Lo inaceptable de la medición de la pobreza 04-09-2017

En su conferencia sobre la pobreza, dictada en la década de los 40 del siglo pasado, Martin Heidegger le atribuye al poeta Hölderlin, un poema en el que dice: “Entre nosotros sólo reina lo espiritual; hemos llegado a ser pobres, para poder llegar a ser ricos”

A partir de esta idea, Heidegger propone que ser pobre significa no carecer de lo no necesario; es decir, a la dimensión material de la pobreza, Heidegger le añade la idea de que la pobreza es, sobre todo, espiritual: no se engaña, sabe que a quien vive el hambre lo daña y constriñe la contingencia de la carencia, pero sabe que es una tragedia, parafraseándole, que aquellos que sobrevivan a la hambruna lo hagan sólo para seguir comiendo.

Desde esta perspectiva, los resultados de la medición multidimensional de la pobreza que recientemente conocimos, son inaceptables por partida doble. La primera de ellas, es la relativa a la magnitud del número de personas que se encuentran en condiciones de pobreza.
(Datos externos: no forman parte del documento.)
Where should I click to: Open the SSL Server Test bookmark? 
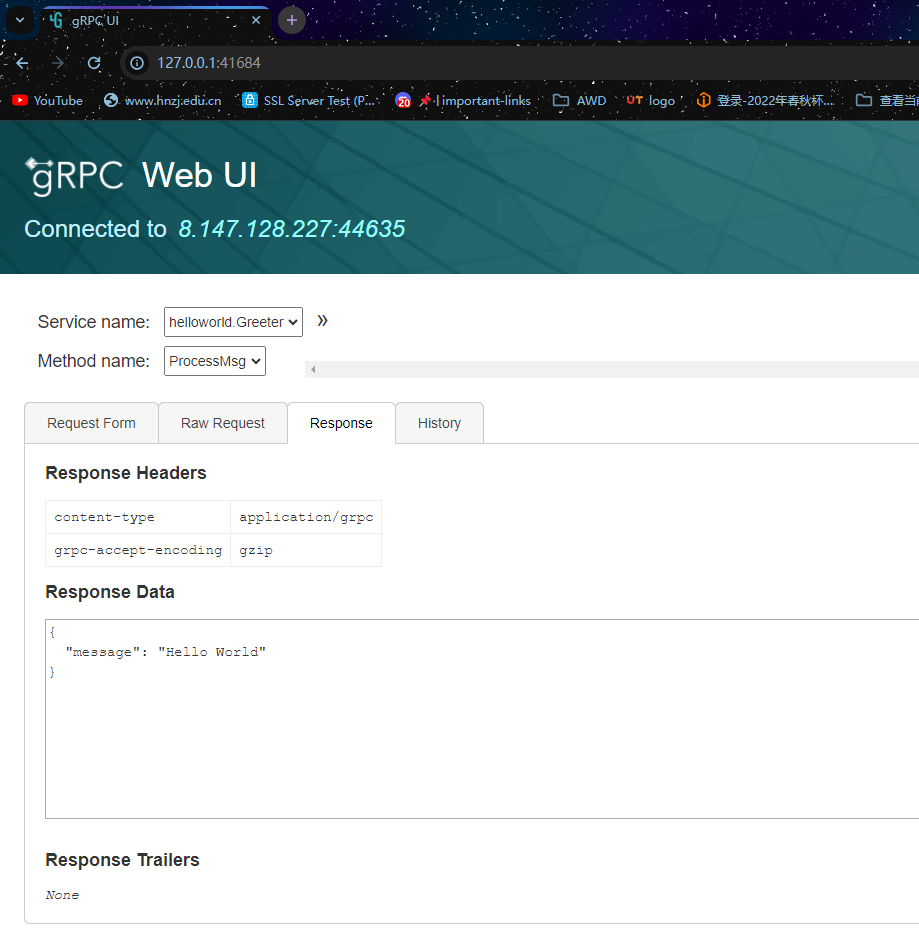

De manera preocupante, nos estamos convirtiendo en un país de derrotas y derrotados. En un país con millones de víctimas de crímenes perpetrados por unos cuantos, que de manera terrorífica amenazan con dejar de ser minorías clandestinas y acotadas.

Debemos volver a una búsqueda de la excelencia: a los ideales de construcción de un país incluyente, decididamente comprometido con los derechos humanos y capaz de colocarse en posiciones irrenunciables de dignidad y de justicia social de alcances universales y, particularmente, para quienes nunca han tenido acceso a ella.